Auto-detection: A software tool uses artificial intelligence to identify presynaptic sites in images of neurons.

Microscopy mash-up quantifies, maps neural circuits

A new method that merges tissue expansion, light-sheet microscopy and automated image segmentation can reconstruct neural circuits in about a week.

By melding two microscopy methods and a computational tool, researchers can quickly and precisely quantify neuronal connections in individual animals, according to a new study. The technique could make it faster to map the connectomes of autism mouse models and track how mutations in autism-associated genes rewire neural circuits.

A human neuron has thousands of synaptic connections, which light-based microscopy lacks the resolution to detect. Electron microscopy can resolve neuronal links in exquisite detail — theoretically down to 0.12 nanometers, a length slightly shorter than a carbon-carbon chemical bond — but the process is slow and laborious. In one study, it took about three years to section and image a single fly brain with a scanning electron microscope.

The new approach leans on tissue-expansion methods to achieve a similar resolution but at the speed of light-based microscopy. The team first labels specific proteins in a chunk of brain — such as those at presynaptic sites or gap junctions, which mediate electrical signals between cells. They then swell the tissue to eight times its normal volume and take a series of 2D pictures using lattice light-sheet microscopy, which illuminates an entire plane of tissue at once.

Finally, they stitch the images together into a 3D video. A freely available machine-learning software tool can then automatically locate and quantify the number and size of neuronal connections and export these data to a table for later analyses. The entire protocol takes about one week and is well suited for use with mice, fruit flies, nematodes and other organisms, says study investigator Joshua Lillvis, research scientist at the Howard Hughes Medical Institute’s Janelia Research Campus in Ashburn, Virginia.

“We can do actual quantification of synapses at a structural level, and we can see if they change based on experience or neural dysfunction across species,” Lillvis says. “There’s a lot of opportunity here, and we’re excited to see what people do with it.”


nother team was the first to combine tissue expansion and light-sheet microscopy to image Drosophila and mouse brains, in 2019. But that tool suffered from two problems: validation — its results were never benchmarked against a gold-standard technique such as electron microscopy — and data overload. High-resolution microscopy images can easily fill up more than 10 terabytes of a hard drive.

The new study, which was published in eLife in October, addresses both issues. To confirm that light-sheet microscopy and tissue expansion produce similar results to electron microscopy, Lillvis and his colleagues extracted the optic lobe from fruit flies and used an antibody to label a scaffolding protein called Bruchpilot at presynaptic sites. Electron microscopy images indicated that each neuron had, on average, 207 presynaptic sites, comparable to that recorded using the light-sheet method.

Solving the file-size issue demanded a different tact. Lillvis’ team modified a free software tool called VVD Viewer to support large image files and stitch them together into 3D space. They also developed a convolutional neural network, trained on images of different synapses, to automatically detect synapses and segment individual neurons in the images.

“The major contribution here is in the computational pipeline and analysis,” says Limor Freifeld, assistant professor of biomedical engineering at the Technion – Israel Institute of Technology in Haifa, who was not involved in the work. “Also, the fact that they take these large datasets and, in an automatic manner, reliably segment the neurons and synapses and quantify the data — that’s significant.”


he new method can be used to survey how genetic or environmental factors alter neuronal connections in individual organisms, Lillvis says.

As a proof of concept, Lillvis labeled two types of neurons in the fly brain, called pC2l and pIP10, that are involved in male courtship. Each fly sings using different sounds — pulses and hums — to woo a female, a behavior triggered upon activation of the pC2l neurons. The pIP10 neurons are both necessary and sufficient for flies to make pulse sounds, and they are also thought to determine which specific song each fly sings. Scientists knew that these two types of neurons were physically connected, but not how strongly they interact.

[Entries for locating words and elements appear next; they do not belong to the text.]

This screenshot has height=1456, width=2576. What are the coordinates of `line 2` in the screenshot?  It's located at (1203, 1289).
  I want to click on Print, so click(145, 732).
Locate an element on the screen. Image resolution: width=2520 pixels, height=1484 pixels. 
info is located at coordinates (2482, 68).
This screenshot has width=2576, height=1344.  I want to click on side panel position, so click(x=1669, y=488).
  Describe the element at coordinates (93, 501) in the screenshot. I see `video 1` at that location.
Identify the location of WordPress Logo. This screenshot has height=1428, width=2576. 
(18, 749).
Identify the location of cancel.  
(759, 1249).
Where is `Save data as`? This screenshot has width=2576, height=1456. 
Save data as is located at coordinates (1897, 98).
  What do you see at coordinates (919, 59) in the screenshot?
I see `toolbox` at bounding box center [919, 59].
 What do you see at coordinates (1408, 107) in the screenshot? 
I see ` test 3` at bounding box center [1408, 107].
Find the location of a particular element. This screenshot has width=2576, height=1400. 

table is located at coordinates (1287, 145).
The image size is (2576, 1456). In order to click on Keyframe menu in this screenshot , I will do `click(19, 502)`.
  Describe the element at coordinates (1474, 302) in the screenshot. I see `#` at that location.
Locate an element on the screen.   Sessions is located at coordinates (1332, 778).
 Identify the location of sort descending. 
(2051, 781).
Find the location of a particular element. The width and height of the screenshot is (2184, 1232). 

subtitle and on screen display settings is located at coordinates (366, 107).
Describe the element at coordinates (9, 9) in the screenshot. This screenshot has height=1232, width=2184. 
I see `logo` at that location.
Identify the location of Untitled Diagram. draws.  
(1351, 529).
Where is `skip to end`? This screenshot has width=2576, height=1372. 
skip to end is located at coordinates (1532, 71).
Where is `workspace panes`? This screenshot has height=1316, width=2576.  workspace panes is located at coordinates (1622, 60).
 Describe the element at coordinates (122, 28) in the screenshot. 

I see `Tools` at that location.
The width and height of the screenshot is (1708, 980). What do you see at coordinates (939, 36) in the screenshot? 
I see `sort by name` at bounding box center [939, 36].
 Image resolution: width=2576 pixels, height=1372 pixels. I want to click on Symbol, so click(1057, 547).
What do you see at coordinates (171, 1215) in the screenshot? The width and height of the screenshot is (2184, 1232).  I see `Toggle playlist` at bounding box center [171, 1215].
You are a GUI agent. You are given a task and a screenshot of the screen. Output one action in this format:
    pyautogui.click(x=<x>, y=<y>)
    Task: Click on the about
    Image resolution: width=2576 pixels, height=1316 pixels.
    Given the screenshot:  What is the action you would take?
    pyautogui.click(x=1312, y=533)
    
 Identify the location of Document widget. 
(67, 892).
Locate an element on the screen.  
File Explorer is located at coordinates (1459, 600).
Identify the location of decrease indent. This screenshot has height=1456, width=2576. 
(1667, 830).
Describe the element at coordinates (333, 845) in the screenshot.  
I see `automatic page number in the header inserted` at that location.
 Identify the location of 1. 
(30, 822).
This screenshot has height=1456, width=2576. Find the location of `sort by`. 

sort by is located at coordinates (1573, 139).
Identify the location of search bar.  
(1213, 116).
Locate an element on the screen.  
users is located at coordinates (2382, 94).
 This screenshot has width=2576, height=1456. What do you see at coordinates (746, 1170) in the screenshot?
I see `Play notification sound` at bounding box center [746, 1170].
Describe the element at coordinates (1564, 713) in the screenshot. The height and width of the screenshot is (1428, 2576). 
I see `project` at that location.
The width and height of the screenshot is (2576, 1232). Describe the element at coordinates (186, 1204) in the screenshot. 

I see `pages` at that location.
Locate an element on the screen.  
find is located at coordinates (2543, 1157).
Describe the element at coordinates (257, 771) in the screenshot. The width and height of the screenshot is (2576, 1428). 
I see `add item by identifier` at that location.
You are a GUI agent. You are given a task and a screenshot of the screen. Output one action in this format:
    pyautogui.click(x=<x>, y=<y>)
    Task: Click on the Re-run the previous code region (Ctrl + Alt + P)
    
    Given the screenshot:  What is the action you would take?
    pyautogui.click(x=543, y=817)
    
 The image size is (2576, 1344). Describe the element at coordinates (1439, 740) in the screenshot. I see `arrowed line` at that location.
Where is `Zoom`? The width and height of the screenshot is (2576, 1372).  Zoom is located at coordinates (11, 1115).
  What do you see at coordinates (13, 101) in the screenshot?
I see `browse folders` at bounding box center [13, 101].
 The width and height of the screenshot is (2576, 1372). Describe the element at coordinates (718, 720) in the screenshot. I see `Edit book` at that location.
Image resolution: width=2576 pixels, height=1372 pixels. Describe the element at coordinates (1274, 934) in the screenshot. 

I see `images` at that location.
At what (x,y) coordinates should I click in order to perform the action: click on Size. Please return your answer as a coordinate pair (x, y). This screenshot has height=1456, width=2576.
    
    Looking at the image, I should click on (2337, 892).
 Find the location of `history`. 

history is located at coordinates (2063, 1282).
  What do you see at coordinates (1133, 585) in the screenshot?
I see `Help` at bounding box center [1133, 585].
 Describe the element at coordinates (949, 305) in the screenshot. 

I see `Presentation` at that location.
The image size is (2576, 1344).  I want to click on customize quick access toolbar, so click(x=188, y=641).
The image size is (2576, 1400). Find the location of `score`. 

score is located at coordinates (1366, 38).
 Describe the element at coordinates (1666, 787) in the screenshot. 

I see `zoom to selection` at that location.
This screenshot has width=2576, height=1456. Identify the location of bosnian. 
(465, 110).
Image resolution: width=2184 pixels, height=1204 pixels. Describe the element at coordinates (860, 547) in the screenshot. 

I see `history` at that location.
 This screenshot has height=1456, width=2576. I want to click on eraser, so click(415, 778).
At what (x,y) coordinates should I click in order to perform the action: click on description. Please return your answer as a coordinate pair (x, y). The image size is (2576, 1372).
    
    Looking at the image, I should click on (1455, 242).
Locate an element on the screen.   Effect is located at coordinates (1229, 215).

Image overlay: An open-source programming tool overlays microscopy images in 3D and pinpoints where neurons connect.

To find out, Lillvis and his colleagues paired seven males with seven females for 10 minutes. They then removed each fly’s brain, used optogenetics — a technique to ‘switch on’ neurons using pulses of light — to activate pC2l neurons, and simultaneously recorded calcium signals, a proxy for neuronal activity, in the pIP10 neurons.

Tissue expansion and light-sheet microscopy revealed that the pC2l and pIP10 neurons in each fly’s brain had 92 connections, on average. By correlating each neuron’s number of synaptic sites to the calcium signals, Lillvis and his colleagues found a direct relationship, wherein “more structural connections led to more functional connections,” he says.

These experiments are an early step toward resolving the connections between the brain’s physical connectome and individual behaviors, Lillvis says.